What draws you to the process of collage?
When it comes to art, I’m primarily motivated by that fundamental excitement that occurs when a successful relationship is established between an object and an intention. The simple “aha” feeling when you make a face out of the headlights and bumper of a car, for example — there’s a strange sense of author-less coincidence and uncanny inevitability there that is nonetheless a product of some kind of decision-making. I think collage, and photography to some extent, is uniquely suited to produce this effect. It’s all about collecting and arranging preexisting materials in ways that elicit their previously weak or invisible qualities.
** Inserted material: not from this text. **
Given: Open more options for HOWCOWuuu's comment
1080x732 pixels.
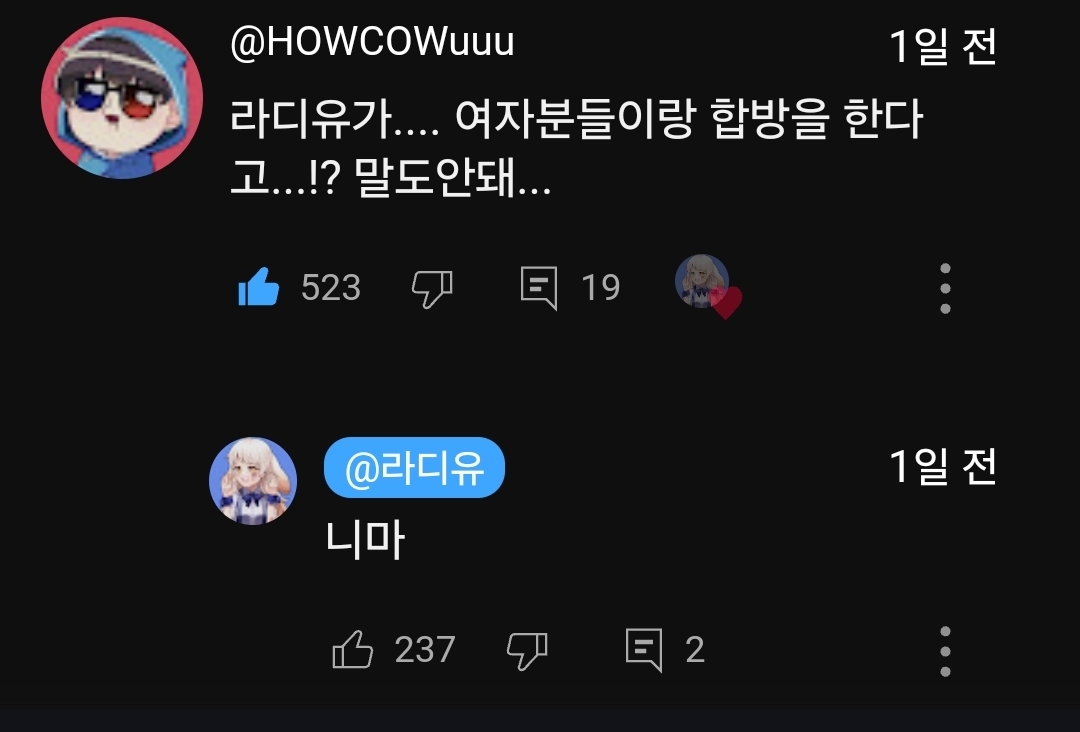Looking at the screenshot, I should coord(945,289).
Collage interests me specifically, because it involves a double-remove; I’m taking moments that have already by “realized” and un-realizing, or re-realizing, them with my scissors and tape.
I think collage, and photography to some extent, is uniquely suited to produce this effect. It’s all about collecting and arranging preexisting materials in ways that elicit their previously weak or invisible qualities.
— Charlie Engman
Many of your photographs and collages combine textures and objects in unexpected and often surreal ways. What inspires these particular combinations and compositions?
So, that’s what it’s all about—rearranging. It’s both being unexpected and totally forgoing the whole issue of expectation. In collage, everything is flat, and everything is cut-up-able; there’s an equanimity of material. A fancy quaff taken out of Vogue is the same as a creepy mummy face from National Geographic. Of course the subject matter is important, but, to me, it’s secondary to the actual act of collage. It’s no secret that aesthetics are often just as important as the substantive content they dress.